RNA editing of non-coding RNA and its role in gene regulation

Highlights

• Primate specific inverted Alu repeats frequently form double stranded structures in transcripts.

• Up to 100 million adenosines can be deaminated to inosine in the human transcriptome.

• Most A-to-I editing sites in human are located to non-coding Alu RNA.

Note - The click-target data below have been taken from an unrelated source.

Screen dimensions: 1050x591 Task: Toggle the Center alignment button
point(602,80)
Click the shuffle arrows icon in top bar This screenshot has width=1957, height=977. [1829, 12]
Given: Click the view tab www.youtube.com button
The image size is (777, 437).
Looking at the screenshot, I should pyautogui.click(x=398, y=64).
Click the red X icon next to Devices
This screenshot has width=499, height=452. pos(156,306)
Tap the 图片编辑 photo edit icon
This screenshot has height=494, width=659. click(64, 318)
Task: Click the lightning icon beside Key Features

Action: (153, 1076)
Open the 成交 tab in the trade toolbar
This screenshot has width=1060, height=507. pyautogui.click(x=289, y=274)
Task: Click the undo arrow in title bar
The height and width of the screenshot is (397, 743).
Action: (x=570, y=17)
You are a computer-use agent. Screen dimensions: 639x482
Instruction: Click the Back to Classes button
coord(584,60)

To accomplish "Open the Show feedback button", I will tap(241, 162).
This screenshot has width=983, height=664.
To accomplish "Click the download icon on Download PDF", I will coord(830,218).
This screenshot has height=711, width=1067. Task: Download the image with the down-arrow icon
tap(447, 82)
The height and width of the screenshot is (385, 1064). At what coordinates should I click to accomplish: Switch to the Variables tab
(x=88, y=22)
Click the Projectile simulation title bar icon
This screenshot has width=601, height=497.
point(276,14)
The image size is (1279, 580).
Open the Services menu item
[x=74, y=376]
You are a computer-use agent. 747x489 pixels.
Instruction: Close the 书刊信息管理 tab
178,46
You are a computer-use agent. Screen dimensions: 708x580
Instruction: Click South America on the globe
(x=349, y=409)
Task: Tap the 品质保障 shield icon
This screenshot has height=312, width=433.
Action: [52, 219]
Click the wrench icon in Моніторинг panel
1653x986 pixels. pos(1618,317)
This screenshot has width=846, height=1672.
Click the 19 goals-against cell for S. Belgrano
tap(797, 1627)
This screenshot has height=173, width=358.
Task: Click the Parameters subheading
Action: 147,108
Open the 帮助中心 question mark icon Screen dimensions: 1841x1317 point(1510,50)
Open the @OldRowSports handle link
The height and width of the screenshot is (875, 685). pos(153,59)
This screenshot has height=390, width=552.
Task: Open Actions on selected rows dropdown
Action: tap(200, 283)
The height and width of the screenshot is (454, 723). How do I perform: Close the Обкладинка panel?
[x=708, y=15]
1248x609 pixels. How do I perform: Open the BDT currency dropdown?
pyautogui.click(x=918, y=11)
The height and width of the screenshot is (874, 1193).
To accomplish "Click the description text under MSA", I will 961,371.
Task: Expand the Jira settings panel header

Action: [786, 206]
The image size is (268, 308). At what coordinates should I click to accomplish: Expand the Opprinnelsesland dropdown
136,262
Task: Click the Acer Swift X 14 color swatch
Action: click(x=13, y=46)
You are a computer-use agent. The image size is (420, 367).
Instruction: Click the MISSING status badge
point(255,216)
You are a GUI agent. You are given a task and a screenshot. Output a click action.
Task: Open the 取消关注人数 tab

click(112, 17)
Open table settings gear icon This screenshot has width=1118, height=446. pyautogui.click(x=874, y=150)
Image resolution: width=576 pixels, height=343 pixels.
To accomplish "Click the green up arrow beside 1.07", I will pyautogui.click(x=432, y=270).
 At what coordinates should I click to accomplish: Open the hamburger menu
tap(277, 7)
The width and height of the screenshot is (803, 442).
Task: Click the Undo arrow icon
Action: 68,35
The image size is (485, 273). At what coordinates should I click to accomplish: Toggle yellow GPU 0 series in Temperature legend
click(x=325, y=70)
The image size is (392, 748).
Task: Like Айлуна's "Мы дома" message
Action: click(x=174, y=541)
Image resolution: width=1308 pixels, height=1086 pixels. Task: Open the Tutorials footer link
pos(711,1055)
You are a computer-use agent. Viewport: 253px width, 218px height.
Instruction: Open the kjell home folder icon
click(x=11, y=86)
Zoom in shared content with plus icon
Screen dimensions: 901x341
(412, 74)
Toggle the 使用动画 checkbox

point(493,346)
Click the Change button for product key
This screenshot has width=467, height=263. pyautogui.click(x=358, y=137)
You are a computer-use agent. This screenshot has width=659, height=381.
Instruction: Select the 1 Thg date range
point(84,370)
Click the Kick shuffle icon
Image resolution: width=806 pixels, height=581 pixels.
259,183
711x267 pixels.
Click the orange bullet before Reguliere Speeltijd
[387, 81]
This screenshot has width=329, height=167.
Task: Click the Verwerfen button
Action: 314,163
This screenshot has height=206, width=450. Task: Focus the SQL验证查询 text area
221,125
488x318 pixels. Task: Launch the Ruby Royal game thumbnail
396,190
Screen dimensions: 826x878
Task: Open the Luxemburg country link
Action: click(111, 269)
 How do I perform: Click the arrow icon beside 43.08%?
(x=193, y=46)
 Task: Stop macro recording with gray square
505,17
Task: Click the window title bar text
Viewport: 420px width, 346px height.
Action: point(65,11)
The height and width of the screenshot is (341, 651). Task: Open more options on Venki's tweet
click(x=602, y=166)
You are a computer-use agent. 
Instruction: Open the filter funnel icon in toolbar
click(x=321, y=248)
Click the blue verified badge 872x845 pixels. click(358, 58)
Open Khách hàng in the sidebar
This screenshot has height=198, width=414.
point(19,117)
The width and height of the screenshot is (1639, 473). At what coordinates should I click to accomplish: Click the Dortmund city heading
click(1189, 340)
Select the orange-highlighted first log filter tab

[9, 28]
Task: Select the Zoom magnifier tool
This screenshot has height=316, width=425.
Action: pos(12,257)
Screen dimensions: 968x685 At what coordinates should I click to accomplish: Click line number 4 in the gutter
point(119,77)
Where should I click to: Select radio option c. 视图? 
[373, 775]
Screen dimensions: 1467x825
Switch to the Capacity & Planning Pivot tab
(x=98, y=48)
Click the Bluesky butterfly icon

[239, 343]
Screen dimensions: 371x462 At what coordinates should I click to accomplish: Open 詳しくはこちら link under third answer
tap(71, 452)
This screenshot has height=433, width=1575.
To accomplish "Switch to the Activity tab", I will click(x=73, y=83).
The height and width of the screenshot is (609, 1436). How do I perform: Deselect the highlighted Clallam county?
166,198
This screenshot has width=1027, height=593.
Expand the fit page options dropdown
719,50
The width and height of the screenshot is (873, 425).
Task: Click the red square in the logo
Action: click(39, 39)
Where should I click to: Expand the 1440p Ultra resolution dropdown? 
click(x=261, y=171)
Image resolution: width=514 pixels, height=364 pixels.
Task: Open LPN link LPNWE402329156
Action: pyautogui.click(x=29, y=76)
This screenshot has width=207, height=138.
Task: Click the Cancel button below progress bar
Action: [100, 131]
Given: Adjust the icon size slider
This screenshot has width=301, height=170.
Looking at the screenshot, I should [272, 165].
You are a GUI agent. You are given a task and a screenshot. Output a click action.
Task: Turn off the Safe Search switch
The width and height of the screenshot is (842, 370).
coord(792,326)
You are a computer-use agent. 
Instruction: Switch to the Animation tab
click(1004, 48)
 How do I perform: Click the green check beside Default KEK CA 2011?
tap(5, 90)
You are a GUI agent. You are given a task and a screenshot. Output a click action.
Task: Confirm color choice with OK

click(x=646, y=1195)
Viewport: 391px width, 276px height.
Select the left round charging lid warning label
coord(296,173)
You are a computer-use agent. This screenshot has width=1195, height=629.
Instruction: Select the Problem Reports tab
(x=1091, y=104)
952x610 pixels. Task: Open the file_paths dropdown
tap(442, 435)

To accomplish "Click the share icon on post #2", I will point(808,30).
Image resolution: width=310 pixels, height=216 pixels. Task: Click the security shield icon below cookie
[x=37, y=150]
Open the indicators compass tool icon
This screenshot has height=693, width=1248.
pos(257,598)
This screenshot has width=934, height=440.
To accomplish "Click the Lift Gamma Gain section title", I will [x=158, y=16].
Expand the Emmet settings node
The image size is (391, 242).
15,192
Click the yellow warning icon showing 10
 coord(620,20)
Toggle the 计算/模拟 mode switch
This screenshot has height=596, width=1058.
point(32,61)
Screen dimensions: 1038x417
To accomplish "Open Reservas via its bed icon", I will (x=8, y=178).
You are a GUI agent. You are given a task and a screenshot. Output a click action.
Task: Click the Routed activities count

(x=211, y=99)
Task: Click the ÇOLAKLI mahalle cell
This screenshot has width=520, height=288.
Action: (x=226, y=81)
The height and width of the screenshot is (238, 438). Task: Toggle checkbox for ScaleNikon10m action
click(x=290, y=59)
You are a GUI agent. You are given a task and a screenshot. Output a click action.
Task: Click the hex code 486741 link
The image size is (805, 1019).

• In concert Alu inverted repeats and RNA editing modify gene expression.

Abstract

It has for a long time been known that repetitive elements, particularly Alu sequences in human, are edited by the adenosine deaminases acting on RNA, ADAR, family. The functional interpretation of these events has been even more difficult than that of editing events in coding sequences, but today there is an emerging understanding of their downstream effects. A surprisingly large fraction of the human transcriptome contains inverted Alu repeats, often forming long double stranded structures in RNA transcripts, typically occurring in introns and UTRs of protein coding genes. Alu repeats are also common in other primates, and similar inverted repeats can frequently be found in non-primates, although the latter are less prone to duplex formation. In human, as many as 700,000 Alu elements have been identified as substrates for RNA editing, of which many are edited at several sites. In fact, recent advancements in transcriptome sequencing techniques and bioinformatics have revealed that the human editome comprises at least a hundred million adenosine to inosine (A-to-I) editing sites in Alu sequences. Although substantial additional efforts are required in order to map the editome, already present knowledge provides an excellent starting point for studying cis-regulation of editing. In this review, we will focus on editing of long stem loop structures in the human transcriptome and how it can effect gene expression.

Introduction

Up to 75% of the human genome is known to be transcribed but only a couple of percent of the total amount of RNA is protein coding [1]. Lately, much attention has been given to the increasing number of long non-coding RNAs (lncRNAs) with proven functionality. In the search for functional non-coding RNA, potential functionality within introns and UTRs is often overlooked. However, non-coding RNA elements can also be embedded within pre-mRNAs and structural elements in introns can influence RNA processing of exons. The primate specific Alu repeats, a repetitive small interspersed element (SINE), are abundant in the human transcriptome, particularly within gene rich regions [2], [3], and can act as cis-inducers for RNA modifications. In all multi-cellular organisms, double stranded RNA (dsRNA) molecules are subjected to RNA modifications by adenosine deamination. This was first discovered when long completely base paired RNA-duplexes, injected into frog oocytes, were observed to become unwinded to single stranded molecules [4]. This was later shown to be due to modifications of adenosine to inosine (A-to-I) catalyzed by the family of adenosine deamination enzymes, i.e., the ADAR family [5]. The mammalian genome has two active members of this family, ADAR1 and ADAR2, see Refs. [6], [7], [8]. ADAR1 is both nuclear and cytoplasmic; ADAR2 is in contrast mainly present in the nucleus [9], [10], [11], [12]. It is known that most editing events occur in the nucleus and, since inosine is structurally similar to guanosine, in cellular processes such as splicing and translation, inosine is typically recognized as guanosine [13]. Even though in principle any dsRNA could be subjected to editing, the only known substrates for ADAR enzymes are RNA polymerase II transcripts.

No specific sequence has been found that characterize editing sites of any of the ADAR enzymes; however, in the neighboring position downstream of the edited A, there is an overrepresentation of G, while G is underrepresented in the upstream neighboring position [14], [15]. ADAR1 has lower site selectivity than ADAR2, but their sets of target sites are overlapping [16]. It appears that, in general, the number of edited sites in a duplex depends on its length in a superlinear fashion. Short stems interrupted by bulges and internal loops are often edited only at one specific site, while longer stem loop structures often are hyper-edited at the majority of the adenosines in a double stranded region (reviewed in Ref. [17]). For a handful of brain specific genes, involved in neurotransmission, A-to-I editing of coding sequences has been found to be of high functional importance (reviewed in Ref. [18]). The vast majority of all editing sites reside, however, in non-coding regions, particularly in inverted Alu repeats [19], [20], [21], [22]. In this review, we will focus on how these and other highly structured non-coding RNA sequences regulate both expression and processing of encoded genes in cis by attracting the A-to-I RNA editing enzyme ADAR. We also discuss the role of ADAR in circRNA biogenesis.